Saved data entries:
- Opening Delimiter -

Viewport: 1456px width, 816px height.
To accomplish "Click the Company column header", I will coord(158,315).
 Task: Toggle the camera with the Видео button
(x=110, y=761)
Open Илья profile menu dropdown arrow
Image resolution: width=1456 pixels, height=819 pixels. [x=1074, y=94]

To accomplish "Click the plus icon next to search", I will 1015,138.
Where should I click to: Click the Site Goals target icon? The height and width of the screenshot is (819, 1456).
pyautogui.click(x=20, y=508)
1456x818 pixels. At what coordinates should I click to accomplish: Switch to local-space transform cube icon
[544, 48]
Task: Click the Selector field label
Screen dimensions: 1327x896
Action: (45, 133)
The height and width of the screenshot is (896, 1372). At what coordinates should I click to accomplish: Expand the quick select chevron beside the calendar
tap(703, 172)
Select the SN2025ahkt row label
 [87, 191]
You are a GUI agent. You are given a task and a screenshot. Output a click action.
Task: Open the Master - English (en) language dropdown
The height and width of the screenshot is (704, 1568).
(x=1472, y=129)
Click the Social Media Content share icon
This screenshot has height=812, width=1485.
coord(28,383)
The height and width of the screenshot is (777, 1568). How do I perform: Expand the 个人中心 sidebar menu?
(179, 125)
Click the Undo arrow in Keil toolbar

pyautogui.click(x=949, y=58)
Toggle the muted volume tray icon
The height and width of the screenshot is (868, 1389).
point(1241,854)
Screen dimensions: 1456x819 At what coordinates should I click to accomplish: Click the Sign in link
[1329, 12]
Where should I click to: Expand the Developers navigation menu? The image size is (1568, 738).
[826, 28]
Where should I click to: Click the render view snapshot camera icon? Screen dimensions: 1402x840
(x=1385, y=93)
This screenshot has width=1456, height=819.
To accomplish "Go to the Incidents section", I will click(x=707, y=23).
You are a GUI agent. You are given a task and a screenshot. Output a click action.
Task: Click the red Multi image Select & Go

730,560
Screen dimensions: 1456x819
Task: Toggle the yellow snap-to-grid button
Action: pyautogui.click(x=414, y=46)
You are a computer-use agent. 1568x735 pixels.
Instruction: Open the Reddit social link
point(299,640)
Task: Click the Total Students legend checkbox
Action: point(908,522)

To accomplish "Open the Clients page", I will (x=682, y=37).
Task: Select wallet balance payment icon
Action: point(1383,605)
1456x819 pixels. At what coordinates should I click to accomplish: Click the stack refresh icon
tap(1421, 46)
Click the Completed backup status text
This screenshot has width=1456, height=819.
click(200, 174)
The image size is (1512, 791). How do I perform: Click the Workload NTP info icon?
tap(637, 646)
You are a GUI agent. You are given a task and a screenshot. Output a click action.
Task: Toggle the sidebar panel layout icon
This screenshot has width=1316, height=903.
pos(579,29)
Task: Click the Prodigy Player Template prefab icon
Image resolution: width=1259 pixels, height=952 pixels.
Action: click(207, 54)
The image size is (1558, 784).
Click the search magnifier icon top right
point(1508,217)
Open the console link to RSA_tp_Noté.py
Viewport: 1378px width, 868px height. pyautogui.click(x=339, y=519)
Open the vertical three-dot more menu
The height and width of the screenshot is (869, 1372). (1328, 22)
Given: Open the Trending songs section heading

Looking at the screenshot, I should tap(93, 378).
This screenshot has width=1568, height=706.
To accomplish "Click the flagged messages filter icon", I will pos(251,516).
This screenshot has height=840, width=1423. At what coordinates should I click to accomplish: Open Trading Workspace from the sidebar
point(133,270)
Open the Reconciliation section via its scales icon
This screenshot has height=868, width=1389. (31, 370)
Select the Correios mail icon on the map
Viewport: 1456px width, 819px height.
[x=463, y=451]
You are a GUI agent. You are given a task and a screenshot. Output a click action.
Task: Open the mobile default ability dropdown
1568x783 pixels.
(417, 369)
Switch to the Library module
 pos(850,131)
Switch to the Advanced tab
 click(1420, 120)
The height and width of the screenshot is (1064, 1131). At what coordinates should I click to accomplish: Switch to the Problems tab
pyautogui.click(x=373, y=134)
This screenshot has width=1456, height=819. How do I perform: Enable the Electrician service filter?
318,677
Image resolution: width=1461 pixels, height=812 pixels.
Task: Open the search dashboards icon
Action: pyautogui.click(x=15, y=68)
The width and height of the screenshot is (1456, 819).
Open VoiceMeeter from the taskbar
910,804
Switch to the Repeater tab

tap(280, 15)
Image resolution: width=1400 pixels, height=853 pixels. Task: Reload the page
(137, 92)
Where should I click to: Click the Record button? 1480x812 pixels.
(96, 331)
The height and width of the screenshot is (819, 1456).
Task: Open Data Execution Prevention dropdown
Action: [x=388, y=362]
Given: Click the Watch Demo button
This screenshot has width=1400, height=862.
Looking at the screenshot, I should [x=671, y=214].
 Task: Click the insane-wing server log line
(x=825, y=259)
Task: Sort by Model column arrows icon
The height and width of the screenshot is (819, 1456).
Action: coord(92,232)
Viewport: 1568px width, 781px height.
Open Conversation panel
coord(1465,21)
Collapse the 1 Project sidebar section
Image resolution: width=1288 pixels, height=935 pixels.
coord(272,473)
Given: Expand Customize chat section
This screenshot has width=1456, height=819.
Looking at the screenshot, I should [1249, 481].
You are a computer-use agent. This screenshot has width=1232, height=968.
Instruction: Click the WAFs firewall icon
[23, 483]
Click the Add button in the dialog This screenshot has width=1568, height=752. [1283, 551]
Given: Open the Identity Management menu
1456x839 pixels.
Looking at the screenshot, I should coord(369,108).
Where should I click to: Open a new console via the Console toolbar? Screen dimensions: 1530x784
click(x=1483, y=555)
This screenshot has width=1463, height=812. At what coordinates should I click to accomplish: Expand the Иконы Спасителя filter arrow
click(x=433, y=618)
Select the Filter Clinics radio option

- Closing Delimiter -

Identify the lines in the entries that hold "column" and return each one.

_Output for this task:_
To accomplish "Click the Company column header", I will coord(158,315).
Task: Sort by Model column arrows icon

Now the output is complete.